### What to produce
Pick out each line in the rows below that contains the string "screenshot" and copy those lines out in full.

— begin Entries supplied —

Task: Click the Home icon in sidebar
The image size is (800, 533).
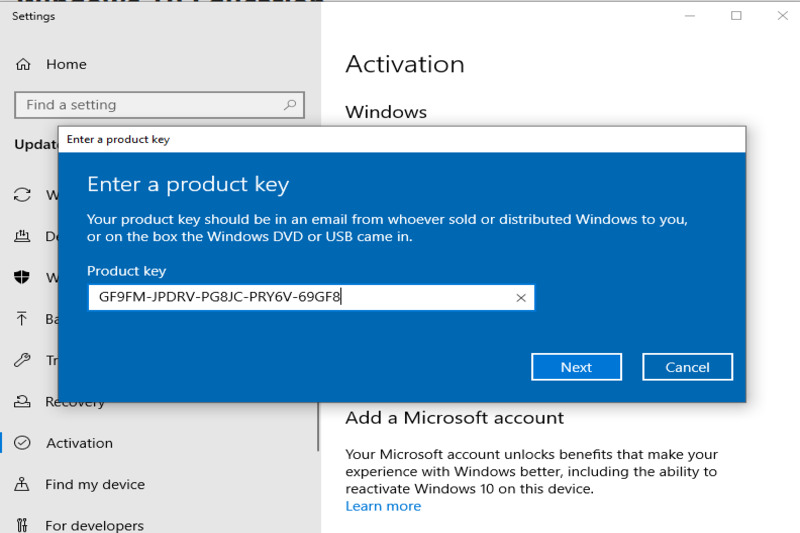Action: [23, 64]
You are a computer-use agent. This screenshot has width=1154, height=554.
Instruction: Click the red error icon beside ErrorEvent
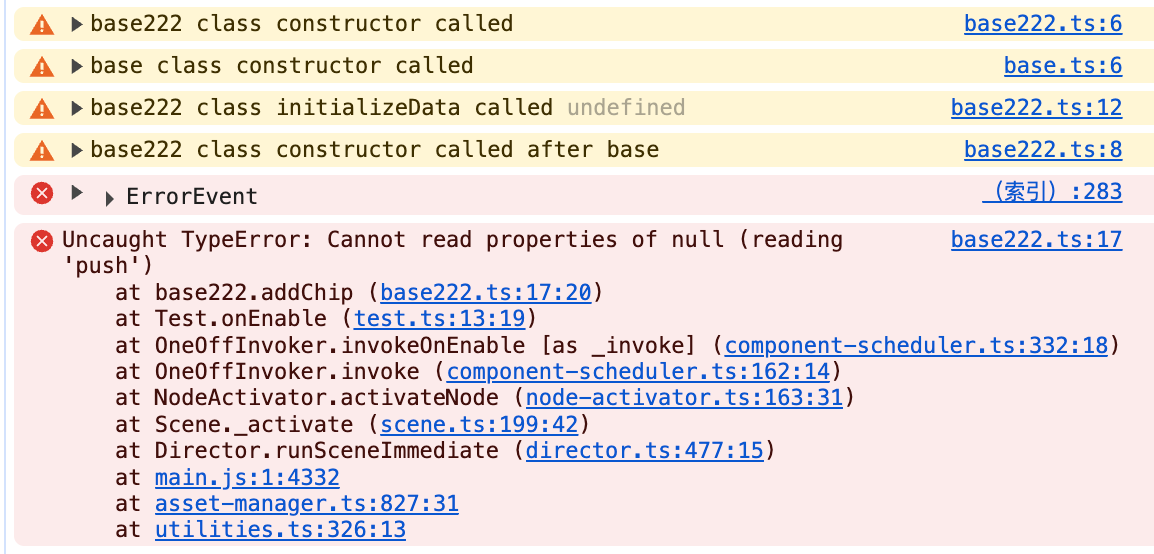click(x=42, y=192)
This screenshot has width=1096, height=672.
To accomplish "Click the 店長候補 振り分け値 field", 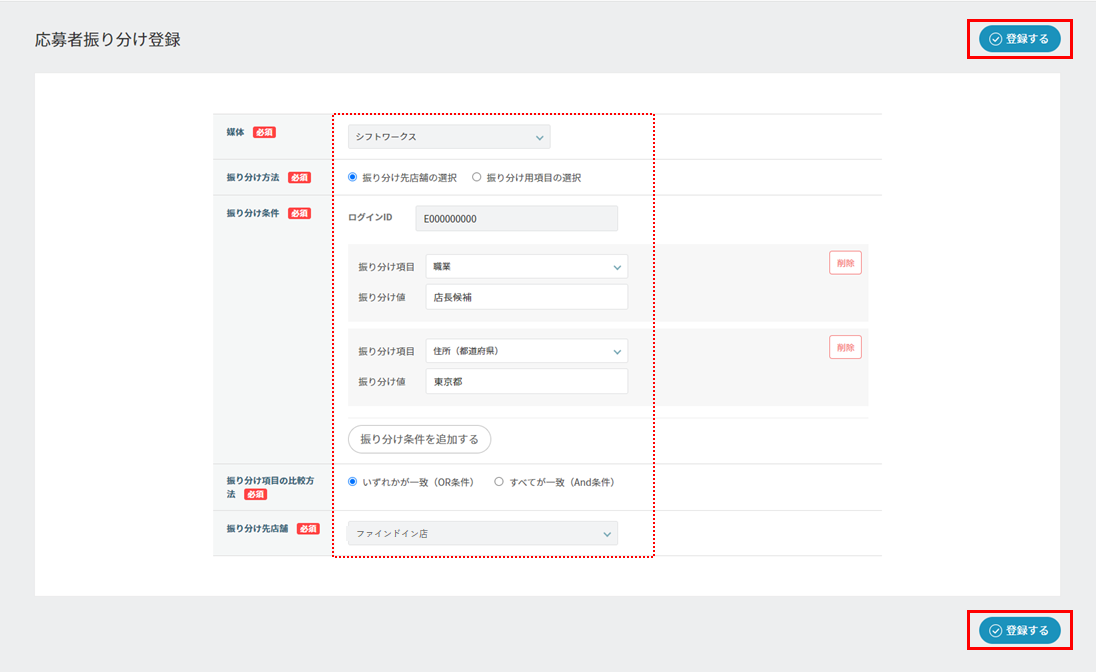I will [x=526, y=297].
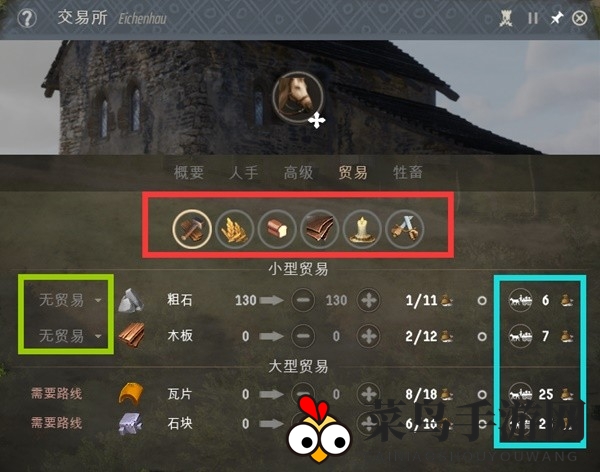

— end Entries supplied —

### Completed task
You are a computer-use agent. This screenshot has width=1154, height=554.
This screenshot has width=1096, height=672.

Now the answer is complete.